Kassis, 44, who was born in Lebanon, raised in Liberia, and speaks French, exhibits the same manic energy and insatiable appetite for abandoned factories as the other neighborhood titans, but he has a sensibility more in tune with Fishtown's arty, DIY, tattoo-and-vintage-loving culture. He not only nurtured a yoga studio on Frankford Avenue, he practices there and eschews meat. It's hard to imagine many other Philadelphia developers chanting "Om."
Having already populated Frankford Avenue's eclectic buildings with a beer garden, La Colombe super-cafe, vintage clothing stores, an edgy hair salon, Web designers, and upscale BBQ and cheesesteak restaurants, Kassis is attempting his first new construction project, a boutique hotel a half-block north of Girard Avenue next to Frankford Hall. Its inspiration comes from the Wythe Hotel in Brooklyn's Williamsburg section. Kassis has even hired the Wythe's New York architect, Morris Adjmi.

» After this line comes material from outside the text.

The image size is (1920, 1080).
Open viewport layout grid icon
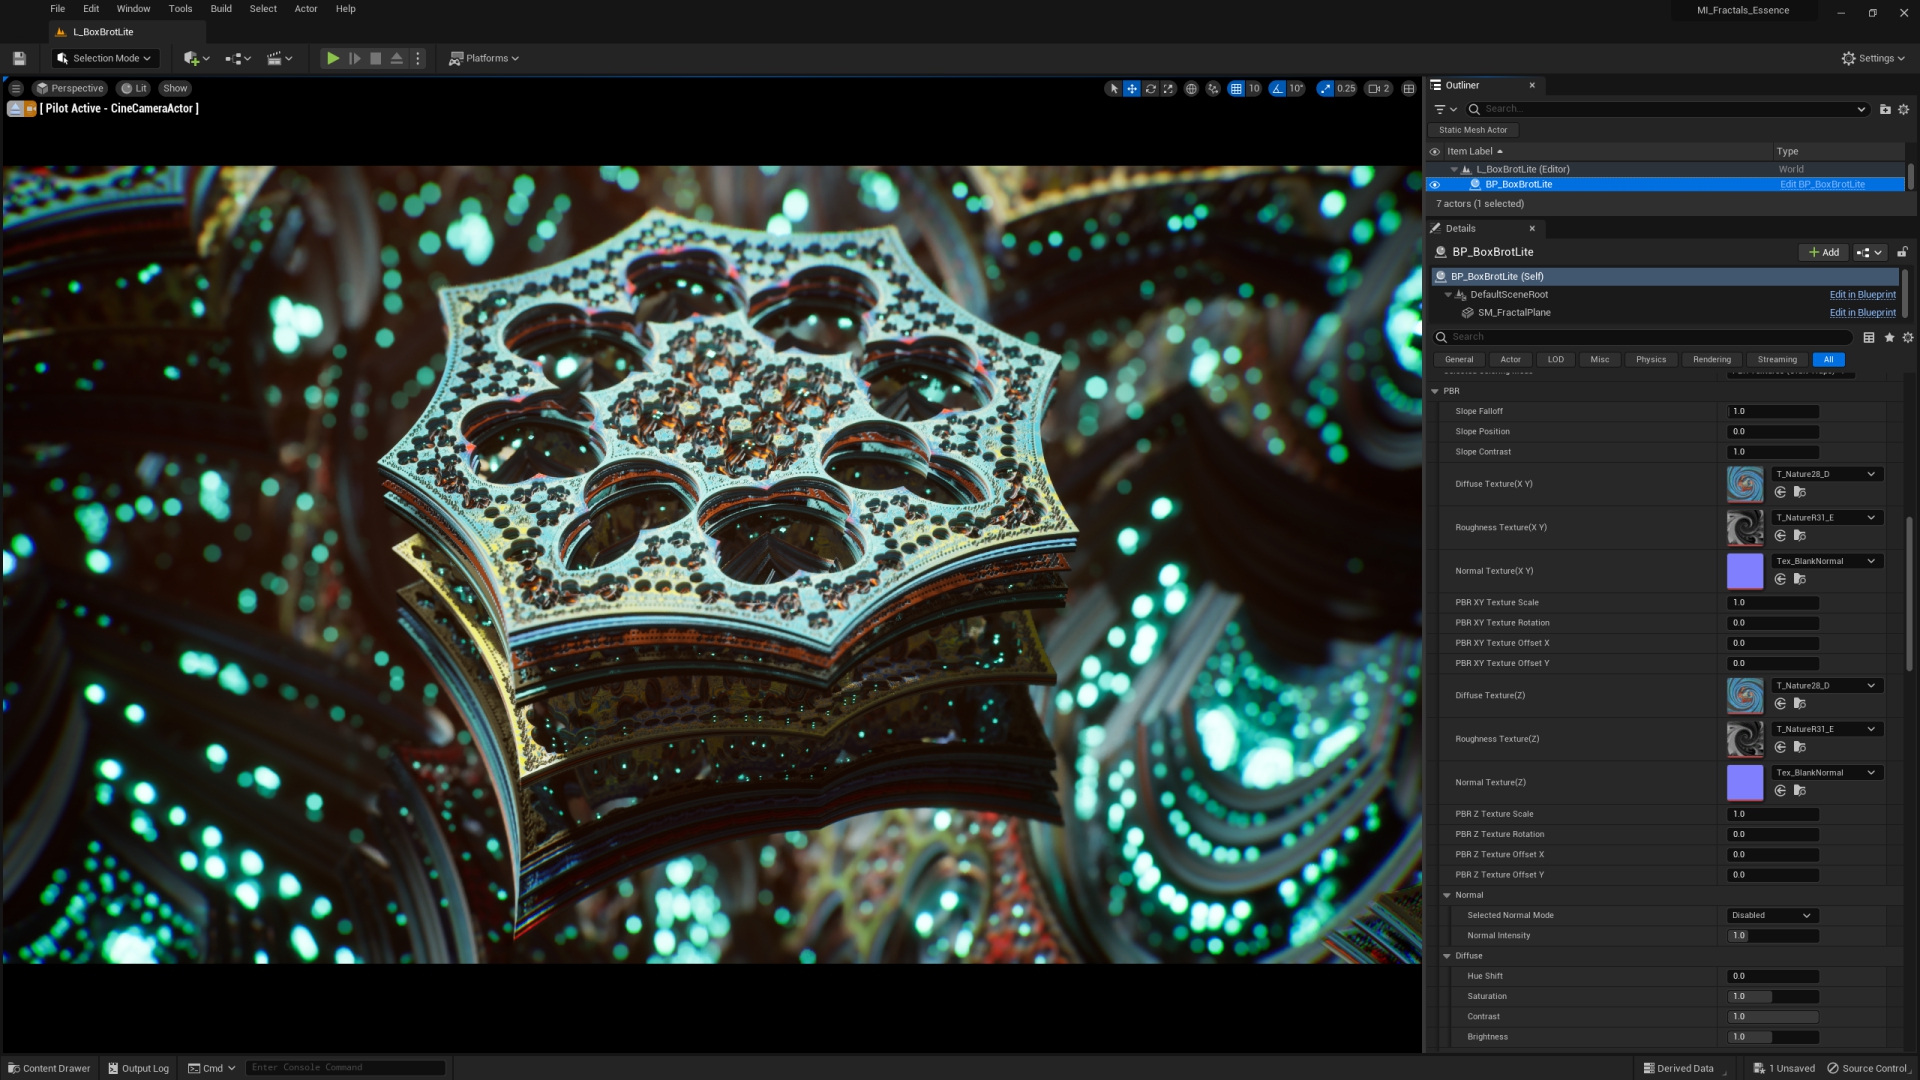1409,89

Williamsburg was already on its way to becoming the capital of millennial-dom when the Wythe opened in 2012, but the hotel provided it with a groovy clubhouse for art happenings and exhibits. Kassis said he envisioned his hotel filling a similar niche and plans to include meeting rooms, party space, and a jazz club, as well as a spa and rooftop pool. He has already secured the blessing of the Fishtown Neighborhood Association, and will seek a package of variances from the Zoning Board on April 1.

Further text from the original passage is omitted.